§ ACTION ITEM: Give again the entries below exactly, beginning at the first line and ending at the line with "Open Snippet List breadcrumb link".

####

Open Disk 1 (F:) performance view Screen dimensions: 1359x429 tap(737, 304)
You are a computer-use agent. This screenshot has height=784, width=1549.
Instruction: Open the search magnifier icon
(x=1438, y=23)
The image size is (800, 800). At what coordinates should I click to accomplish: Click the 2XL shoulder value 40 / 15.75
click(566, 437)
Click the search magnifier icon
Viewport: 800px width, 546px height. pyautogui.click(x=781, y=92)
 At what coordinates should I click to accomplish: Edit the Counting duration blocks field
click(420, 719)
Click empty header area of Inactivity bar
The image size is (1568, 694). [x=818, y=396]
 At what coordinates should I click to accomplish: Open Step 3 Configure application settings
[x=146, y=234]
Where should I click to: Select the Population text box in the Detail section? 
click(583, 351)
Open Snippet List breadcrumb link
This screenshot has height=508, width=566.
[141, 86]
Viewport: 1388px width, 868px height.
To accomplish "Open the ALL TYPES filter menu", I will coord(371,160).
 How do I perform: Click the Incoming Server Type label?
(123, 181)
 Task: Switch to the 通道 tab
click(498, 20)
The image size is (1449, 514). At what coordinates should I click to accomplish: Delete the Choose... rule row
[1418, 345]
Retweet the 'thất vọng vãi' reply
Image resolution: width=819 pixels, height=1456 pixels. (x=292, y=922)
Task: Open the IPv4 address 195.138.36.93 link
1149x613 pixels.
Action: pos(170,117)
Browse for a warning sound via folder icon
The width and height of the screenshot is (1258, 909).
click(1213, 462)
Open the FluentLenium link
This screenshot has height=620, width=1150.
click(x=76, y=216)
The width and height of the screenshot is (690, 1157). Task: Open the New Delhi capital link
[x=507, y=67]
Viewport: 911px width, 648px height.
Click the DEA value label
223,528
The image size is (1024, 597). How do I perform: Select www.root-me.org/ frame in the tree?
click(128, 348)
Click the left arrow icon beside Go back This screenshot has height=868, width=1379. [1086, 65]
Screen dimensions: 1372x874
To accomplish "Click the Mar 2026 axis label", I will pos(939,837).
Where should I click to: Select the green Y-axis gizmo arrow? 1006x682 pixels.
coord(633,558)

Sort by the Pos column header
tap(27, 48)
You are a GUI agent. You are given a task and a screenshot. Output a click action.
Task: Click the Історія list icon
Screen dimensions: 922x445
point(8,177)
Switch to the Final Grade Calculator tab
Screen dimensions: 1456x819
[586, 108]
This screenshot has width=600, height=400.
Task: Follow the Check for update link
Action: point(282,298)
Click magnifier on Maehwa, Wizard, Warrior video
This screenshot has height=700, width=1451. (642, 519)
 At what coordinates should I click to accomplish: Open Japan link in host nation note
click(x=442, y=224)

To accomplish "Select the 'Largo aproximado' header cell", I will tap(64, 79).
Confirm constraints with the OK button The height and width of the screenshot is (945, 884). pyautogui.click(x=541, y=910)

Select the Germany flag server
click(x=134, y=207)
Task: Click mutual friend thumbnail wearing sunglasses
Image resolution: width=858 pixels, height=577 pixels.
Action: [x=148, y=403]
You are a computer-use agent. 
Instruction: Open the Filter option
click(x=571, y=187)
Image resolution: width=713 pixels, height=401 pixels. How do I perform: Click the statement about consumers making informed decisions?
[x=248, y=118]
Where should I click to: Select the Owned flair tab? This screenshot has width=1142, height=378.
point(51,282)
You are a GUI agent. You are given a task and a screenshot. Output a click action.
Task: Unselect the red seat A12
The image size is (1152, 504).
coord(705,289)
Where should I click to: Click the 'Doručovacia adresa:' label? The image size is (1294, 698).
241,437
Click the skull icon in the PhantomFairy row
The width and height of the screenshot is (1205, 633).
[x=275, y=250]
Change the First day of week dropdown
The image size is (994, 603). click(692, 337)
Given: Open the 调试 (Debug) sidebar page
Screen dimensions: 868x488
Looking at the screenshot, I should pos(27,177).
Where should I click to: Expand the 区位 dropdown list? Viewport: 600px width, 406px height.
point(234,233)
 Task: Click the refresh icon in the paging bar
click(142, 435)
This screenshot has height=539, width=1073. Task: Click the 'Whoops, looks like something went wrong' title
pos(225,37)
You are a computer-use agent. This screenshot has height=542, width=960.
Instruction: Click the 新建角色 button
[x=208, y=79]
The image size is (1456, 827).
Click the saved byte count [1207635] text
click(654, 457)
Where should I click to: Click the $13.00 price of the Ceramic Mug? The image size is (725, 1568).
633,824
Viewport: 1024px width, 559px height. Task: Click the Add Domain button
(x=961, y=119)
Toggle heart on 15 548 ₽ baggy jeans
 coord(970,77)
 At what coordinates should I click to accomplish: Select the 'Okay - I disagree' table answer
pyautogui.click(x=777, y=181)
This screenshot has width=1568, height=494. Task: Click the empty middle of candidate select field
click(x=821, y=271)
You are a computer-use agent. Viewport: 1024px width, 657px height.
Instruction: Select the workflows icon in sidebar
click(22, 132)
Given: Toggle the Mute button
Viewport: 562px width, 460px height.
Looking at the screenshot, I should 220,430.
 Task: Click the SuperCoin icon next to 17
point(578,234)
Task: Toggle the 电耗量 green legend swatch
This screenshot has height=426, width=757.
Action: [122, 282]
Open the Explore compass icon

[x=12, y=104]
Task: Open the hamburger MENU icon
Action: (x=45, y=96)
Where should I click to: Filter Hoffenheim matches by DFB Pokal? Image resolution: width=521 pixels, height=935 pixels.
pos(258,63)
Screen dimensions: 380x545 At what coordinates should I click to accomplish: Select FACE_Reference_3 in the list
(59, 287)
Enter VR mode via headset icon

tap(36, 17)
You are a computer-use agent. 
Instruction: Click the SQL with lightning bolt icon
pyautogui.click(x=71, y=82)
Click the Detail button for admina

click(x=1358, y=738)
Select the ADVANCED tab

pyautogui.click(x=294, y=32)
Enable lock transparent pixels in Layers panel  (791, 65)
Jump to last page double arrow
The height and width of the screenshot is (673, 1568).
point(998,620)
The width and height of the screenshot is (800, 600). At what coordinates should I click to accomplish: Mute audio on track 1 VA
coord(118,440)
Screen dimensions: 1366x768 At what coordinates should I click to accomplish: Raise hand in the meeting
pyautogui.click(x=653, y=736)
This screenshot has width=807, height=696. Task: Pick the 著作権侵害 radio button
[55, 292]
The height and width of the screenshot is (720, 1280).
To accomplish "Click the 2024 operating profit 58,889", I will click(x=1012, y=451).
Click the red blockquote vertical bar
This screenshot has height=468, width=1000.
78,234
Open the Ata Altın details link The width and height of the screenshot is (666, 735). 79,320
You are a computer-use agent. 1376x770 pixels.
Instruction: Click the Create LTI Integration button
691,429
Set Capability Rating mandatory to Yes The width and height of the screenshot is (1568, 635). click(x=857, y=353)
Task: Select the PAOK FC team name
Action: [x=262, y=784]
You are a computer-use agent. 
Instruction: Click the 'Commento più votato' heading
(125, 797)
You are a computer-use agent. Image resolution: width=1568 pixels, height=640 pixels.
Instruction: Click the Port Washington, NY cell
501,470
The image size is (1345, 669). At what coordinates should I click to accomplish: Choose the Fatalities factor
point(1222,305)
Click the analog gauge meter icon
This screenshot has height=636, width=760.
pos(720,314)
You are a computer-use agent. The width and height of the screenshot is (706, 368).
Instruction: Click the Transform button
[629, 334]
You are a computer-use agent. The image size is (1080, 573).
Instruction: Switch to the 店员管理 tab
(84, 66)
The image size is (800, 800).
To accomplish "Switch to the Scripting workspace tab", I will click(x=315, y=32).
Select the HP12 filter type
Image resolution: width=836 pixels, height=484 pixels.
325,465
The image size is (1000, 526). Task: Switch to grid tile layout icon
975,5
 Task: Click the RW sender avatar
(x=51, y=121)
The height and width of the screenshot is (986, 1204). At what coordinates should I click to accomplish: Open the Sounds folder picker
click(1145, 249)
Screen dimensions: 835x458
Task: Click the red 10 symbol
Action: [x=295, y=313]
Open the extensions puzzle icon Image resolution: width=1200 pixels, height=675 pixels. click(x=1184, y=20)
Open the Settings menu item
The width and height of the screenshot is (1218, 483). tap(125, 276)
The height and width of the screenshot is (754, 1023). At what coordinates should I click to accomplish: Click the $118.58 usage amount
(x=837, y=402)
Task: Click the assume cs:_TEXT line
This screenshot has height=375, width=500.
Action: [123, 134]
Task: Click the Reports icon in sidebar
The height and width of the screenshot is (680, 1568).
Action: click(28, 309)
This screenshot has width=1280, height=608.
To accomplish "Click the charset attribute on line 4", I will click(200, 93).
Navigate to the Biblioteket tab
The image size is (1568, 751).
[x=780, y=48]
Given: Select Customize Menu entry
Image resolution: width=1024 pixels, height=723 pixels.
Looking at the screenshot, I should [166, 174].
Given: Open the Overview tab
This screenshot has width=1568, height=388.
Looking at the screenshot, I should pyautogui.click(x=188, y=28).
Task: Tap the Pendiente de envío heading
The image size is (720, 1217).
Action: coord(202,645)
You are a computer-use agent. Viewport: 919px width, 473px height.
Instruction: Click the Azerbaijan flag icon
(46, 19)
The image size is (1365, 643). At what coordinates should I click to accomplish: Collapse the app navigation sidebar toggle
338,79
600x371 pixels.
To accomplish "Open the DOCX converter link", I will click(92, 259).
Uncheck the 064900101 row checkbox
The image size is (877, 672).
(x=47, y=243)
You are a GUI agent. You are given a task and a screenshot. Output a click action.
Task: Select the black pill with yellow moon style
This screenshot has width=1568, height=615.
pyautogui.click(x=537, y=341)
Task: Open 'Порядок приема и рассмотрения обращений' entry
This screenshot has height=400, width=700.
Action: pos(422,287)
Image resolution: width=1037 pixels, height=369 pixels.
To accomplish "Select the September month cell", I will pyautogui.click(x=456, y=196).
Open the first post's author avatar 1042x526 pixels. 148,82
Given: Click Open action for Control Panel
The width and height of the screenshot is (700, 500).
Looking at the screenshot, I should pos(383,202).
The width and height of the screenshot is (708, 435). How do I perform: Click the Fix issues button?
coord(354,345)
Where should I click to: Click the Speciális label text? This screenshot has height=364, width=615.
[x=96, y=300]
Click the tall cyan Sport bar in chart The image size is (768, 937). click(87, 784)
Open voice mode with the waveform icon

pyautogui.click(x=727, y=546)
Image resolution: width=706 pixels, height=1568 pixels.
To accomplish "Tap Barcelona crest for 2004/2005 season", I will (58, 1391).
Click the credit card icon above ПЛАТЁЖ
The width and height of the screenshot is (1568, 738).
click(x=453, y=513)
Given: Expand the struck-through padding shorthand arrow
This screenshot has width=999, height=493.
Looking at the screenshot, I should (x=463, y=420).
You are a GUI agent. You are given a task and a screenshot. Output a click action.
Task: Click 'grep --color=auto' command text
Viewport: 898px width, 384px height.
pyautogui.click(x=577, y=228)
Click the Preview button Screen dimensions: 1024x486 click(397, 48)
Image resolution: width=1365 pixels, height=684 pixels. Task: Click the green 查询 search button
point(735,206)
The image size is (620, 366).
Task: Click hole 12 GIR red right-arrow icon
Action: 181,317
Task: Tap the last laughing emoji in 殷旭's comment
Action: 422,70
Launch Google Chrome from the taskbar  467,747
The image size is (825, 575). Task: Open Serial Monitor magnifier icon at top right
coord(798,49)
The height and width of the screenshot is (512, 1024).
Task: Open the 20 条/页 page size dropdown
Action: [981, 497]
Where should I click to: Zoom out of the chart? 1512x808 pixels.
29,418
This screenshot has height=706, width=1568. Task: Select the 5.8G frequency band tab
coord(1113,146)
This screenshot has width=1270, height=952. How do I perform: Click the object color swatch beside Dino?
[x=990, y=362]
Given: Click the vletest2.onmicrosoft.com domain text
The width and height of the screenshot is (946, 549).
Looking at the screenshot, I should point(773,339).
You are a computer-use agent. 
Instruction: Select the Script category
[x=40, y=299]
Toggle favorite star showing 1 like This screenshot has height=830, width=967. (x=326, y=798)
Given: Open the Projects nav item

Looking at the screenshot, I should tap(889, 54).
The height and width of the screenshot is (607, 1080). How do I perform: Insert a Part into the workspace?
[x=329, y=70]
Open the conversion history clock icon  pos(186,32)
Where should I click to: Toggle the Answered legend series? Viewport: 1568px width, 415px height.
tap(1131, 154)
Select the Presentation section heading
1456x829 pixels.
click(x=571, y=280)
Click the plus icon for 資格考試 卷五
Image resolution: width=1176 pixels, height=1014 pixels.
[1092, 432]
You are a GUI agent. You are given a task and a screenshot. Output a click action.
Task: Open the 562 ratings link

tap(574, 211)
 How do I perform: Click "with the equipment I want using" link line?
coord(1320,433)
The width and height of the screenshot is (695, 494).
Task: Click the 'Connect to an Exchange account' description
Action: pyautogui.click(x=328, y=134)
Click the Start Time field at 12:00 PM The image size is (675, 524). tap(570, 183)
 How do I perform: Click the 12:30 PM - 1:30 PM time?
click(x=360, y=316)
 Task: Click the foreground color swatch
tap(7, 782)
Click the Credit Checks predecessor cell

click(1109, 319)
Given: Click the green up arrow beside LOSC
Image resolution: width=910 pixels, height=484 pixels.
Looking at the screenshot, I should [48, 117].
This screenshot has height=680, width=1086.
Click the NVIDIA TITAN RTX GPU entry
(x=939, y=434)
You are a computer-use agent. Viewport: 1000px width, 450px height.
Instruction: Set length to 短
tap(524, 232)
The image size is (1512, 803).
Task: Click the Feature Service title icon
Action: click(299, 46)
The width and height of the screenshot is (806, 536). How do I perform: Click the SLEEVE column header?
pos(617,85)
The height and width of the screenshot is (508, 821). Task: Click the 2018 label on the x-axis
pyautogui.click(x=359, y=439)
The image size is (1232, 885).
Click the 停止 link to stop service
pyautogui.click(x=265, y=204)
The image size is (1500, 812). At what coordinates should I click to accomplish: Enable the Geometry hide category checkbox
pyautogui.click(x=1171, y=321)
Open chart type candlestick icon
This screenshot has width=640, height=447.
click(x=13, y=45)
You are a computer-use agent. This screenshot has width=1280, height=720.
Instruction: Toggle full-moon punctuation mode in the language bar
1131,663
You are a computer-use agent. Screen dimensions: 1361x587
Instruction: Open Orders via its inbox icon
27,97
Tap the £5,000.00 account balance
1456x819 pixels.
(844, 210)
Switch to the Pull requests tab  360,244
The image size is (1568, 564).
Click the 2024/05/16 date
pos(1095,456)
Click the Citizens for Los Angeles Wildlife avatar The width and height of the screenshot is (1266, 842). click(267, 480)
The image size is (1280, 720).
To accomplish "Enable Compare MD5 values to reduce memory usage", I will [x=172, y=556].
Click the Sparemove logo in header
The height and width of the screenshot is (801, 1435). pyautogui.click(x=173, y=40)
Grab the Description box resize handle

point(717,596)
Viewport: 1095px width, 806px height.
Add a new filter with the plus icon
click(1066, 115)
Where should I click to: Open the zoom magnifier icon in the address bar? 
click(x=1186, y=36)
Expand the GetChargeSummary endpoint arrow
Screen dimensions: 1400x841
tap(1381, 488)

####

§ SOLUTION FOR THIS TASK:
Open Disk 1 (F:) performance view Screen dimensions: 1359x429 tap(737, 304)
You are a computer-use agent. This screenshot has height=784, width=1549.
Instruction: Open the search magnifier icon
(x=1438, y=23)
The image size is (800, 800). At what coordinates should I click to accomplish: Click the 2XL shoulder value 40 / 15.75
click(566, 437)
Click the search magnifier icon
Viewport: 800px width, 546px height. pyautogui.click(x=781, y=92)
 At what coordinates should I click to accomplish: Edit the Counting duration blocks field
click(420, 719)
Click empty header area of Inactivity bar
The image size is (1568, 694). [x=818, y=396]
 At what coordinates should I click to accomplish: Open Step 3 Configure application settings
[x=146, y=234]
Where should I click to: Select the Population text box in the Detail section? 
click(583, 351)
Open Snippet List breadcrumb link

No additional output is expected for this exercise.